You really have to be a longtime fan of this stuff to recognize the name Floyd Mahannah. He wrote only a half-dozen or so novels, but he was a prolific author of hardboiled short stories and novelettes, many of them published in the iconic digest magazine MANHUNT.
THE GOLDEN WIDOW finds former cop Dex Nolan in a tough spot as the story opens. Having left the police force to operate a gold mine in Arizona, he’s just lost the property in a lawsuit over unpaid taxes. So he’s broke and at loose ends, and when a former girlfriend shows up asking him to help her because she’s being blackmailed, you know Dex is going to say yes. You also know that his decision is going to wind up landing him in a lot of trouble, and of course you’d be right. It seems that the former girlfriend’s husband has been murdered, and while she has an alibi for that killing, she’s up to her neck in other assorted troubles. Dex, acting like a private eye even though he’s not one officially, locates the blackmailer, and sure enough, that guy winds up dead in short order, too. That’s just the start of it, though. You get gangsters, drug smuggling, a suitcase full of loot, the cops chasing Dex for murders he didn’t commit, shootouts in the desert, and more double- and triple-crosses than you can keep up with. Dex takes a lot of punishment in this book, both physical and emotional, before the final twist comes barreling down on him and the reader.

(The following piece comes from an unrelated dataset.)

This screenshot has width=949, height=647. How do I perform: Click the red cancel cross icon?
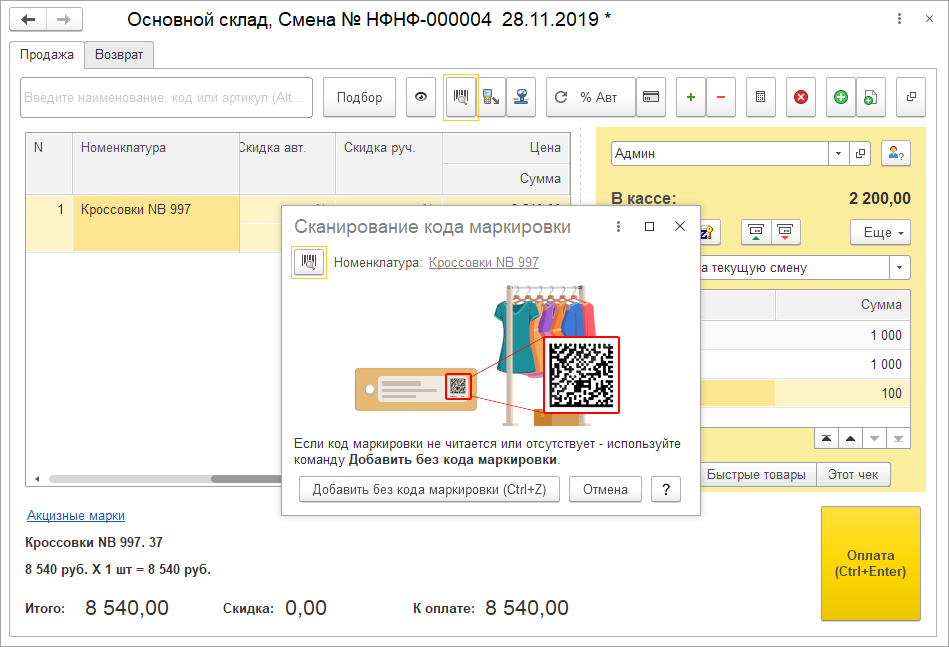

Ultimately, you may spot the killer in this one – I did – but the fun in reading it is in Mahannah’s tough-minded prose and the classic Fifties setting. THE GOLDEN WIDOW is kind of a generic novel, but I mean that in a good way, in that it’s a prime example of the sort of book that I grew up reading and enjoying. I’ll probably get around to reading the rest of Mahannah’s novels. I have another one on hand and hope to get to it soon.